***** AUSGEWÄHLTER TEXTAUSZUG
Gibt es in Österreich ein Stadt-Land-Gefälle in puncto Lässigkeit? Fragen wir Silvio Nickol. Er und seine Frau Simone erwarten das zweite Töchterchen, das erste, Stella, ist gerade zwei Jahre alt. Er sagt: „Es bleibt den Gästen selbst überlassen, ob sie mit Kindern kommen.“ Für weniger erfahrene kindliche Gaumen gibt es dann Pasta und als Dessert Eis in der Küche. „Da bekommt dann jeder eine Kochhaube, und das mögen sogar die Kleinsten unter den Kleinen.“ Nickol und seine Frau als kulinarisch Erziehungsberechtigte – die Kinder sind natürlich zu beneiden. Er erzählt: „Stella ist unglaublich neugierig. Für ein Restaurant der Klasse eines Landhaus Bacher etwa ist sie noch etwas zu klein, als wir mit ihr dort ­waren, hat sie, glaube ich, nicht viel davon mitbe­kommen. Und zurzeit kann sie nicht länger als eine Stunde ruhig sitzen. Wenn sie dann drei Jahre ist, werden wir sie schon öfter in die guten Restaurants mitnehmen.“ Manchmal könnten einem die Kleinen fast leidtun, wenn sie zu einer Zeit, in der ihre ­Altersgenossen schon im Bettchen lägen, noch ­einem sechsgängigen Menü beiwohnen müssten. Silvio Nickol sagt: „Unsere Kleine liegt um acht im Bett. Da gehen andere erst ins Restaurant.“ ­Nickol weiß aus seiner Erfahrung als Gastgeber und Vater: „Ich finde es wichtig, immer die sogenannten Regeln aufzuzeigen, also Hände waschen, sitzen bleiben, schließlich: beim Essen auf den ­Geschmack kommen.“ Darum gehe es doch vor allem. Nickol erinnert sich aber auch an seine Zeit als Souschef in der Traube Tonbach, wo er gemeinsam mit Harald Wohlfahrt kochte: „Das war vor zwanzig Jahren, als in Restaurants dieser Kategorie kaum Kinder an den Tischen anzutreffen waren. Die Gäste nahmen sich dann meistens Babysitter.“

Susanne Dorfer, die das Landhaus Bacher leitet, erinnert sich: „Ein Mal gingen wir mit den Eltern in Wiens erstes Restaurant, das Steirereck, es war unheimlich nett mit Reitbauer senior. Er hat uns Kindern fast mehr Aufmerksamkeit zuteilwerden lassen als den Eltern. Wenn man selbst Kinder hat, weiß man, wie man mit Kindern umgeht. Für Kinder, die nicht alles essen, gibt es im Landhaus ­Bacher Naturschnitzel oder so etwas. Und es gibt auch ein Kinder-Amuse, ein Butterschnitzel. Ich denke schon, dass immer mehr die Kinder ins ­Restaurant mitnehmen. Die Kinder unserer früheren Gäste kommen jetzt als Erwachsene – Stichwort: Gäste der Zukunft. Ich erinnere mich, wenn wir essen waren und meine Schwester dem Papa das Amuse weggegessen hat, während er die Weinkarte studiert hat.“ Ist Österreich besonders familienfreundlich? „Manche Restaurants im London oder Paris nehmen keine Kinder unter zwölf Jahren. Das halte ich jetzt aber nicht für diskriminierend, weil manchmal ist man nicht dafür eingerichtet oder der Platz für den Kinderwagen fehlt.“

Keine Kinder unter einem gewissen Alter? Da war doch mal was.
**********
***** EINTRÄGE
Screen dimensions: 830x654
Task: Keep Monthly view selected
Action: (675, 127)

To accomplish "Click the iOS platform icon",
**********
***** EINTRÄGE
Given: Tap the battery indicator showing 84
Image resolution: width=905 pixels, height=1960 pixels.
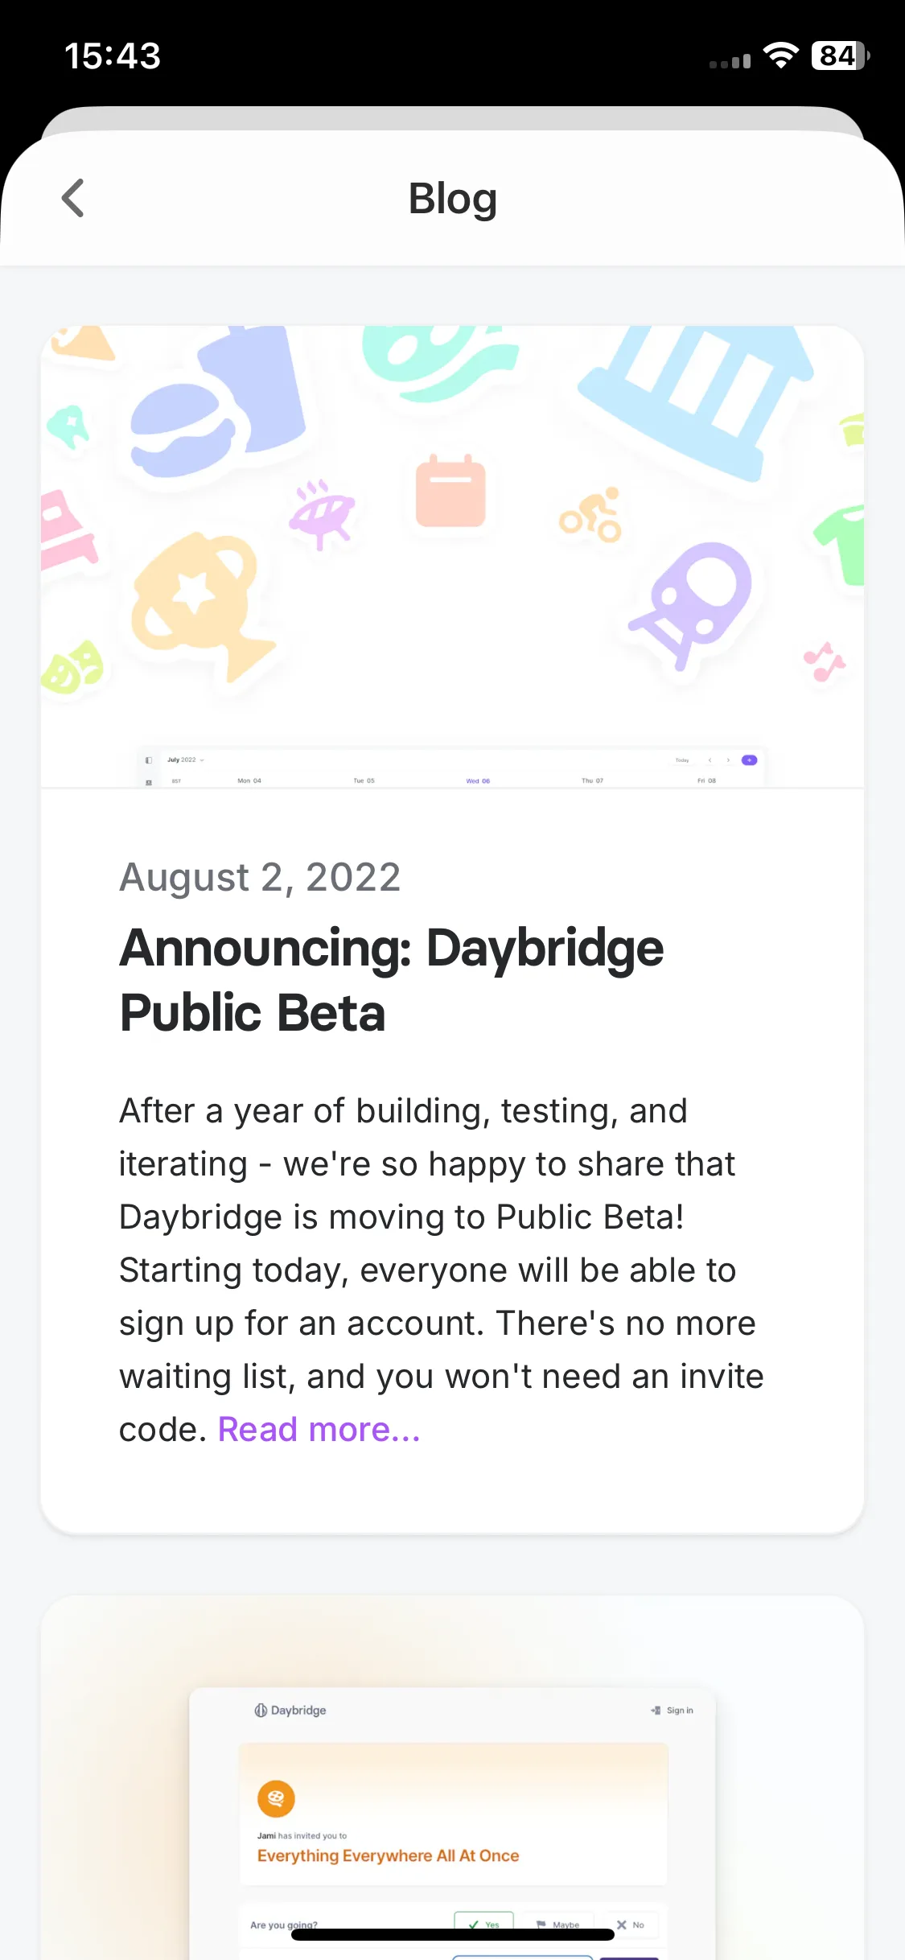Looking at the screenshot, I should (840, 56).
**********
AUFGABEN:
A - Geben Sie den Absatz des Textes über Kinder in Spitzenrestaurants, der mit „Susanne Dorfer, die das Landhaus Bacher leitet“ beginnt, als knappe Stichpunktliste wieder und behalten Sie dabei seine wesentlichen Fakten bei.
B - Führen Sie den Text über Kinder in Spitzenrestaurants nach seinem letzten Satz mit einem kurzen Absatz fort.

LÖSUNGEN:
A -
- Susanne Dorfer leitet das Landhaus Bacher.
- Als Kind war sie mit den Eltern im Steirereck, Wiens erstem Restaurant. Reitbauer senior schenkte den Kindern fast mehr Aufmerksamkeit als den Eltern.
- Wer selbst Kinder hat, weiß laut Dorfer, wie man mit Kindern umgeht.
- Im Landhaus Bacher gibt es für Kinder, die nicht alles essen, etwa Naturschnitzel. Außerdem gibt es ein Kinder-Amuse, ein Butterschnitzel.
- Sie meint, dass immer mehr Gäste ihre Kinder ins Restaurant mitnehmen.
- Die Kinder früherer Gäste kommen heute als Erwachsene („Gäste der Zukunft“).
- Sie erinnert sich, wie ihre Schwester dem Vater das Amuse wegaß, während er die Weinkarte studierte.
- Manche Restaurants in London oder Paris nehmen keine Kinder unter zwölf Jahren. Dorfer hält das nicht für diskriminierend, da manche Häuser nicht dafür eingerichtet sind oder der Platz für den Kinderwagen fehlt.

B -
Der immer liebenswürdige Patron Thomas Riederer vertat sich einmal, als er vorschlug, keine Kinder unter 16 Jahren in sein Restaurant Tom am Kochen mitzunehmen. „Das kriegte jemand von der lokalen Ausgabe der Kronen Zeitung mit, mehr haben wir nicht gebraucht.“ Der Shitstorm war gewaltig. Riederer zog zurück und meinte, dass ein drei Stunden dauerndes Menü für Junge eher eine ­Zumutung als eine Freude darstellen würde. Das war 2013. Tatsächlich ist es so, dass die doch insgesamt eher konservativen Österreicher in Angelegenheiten um Kinder oder Hunde im Restaurant extrem tolerant sind.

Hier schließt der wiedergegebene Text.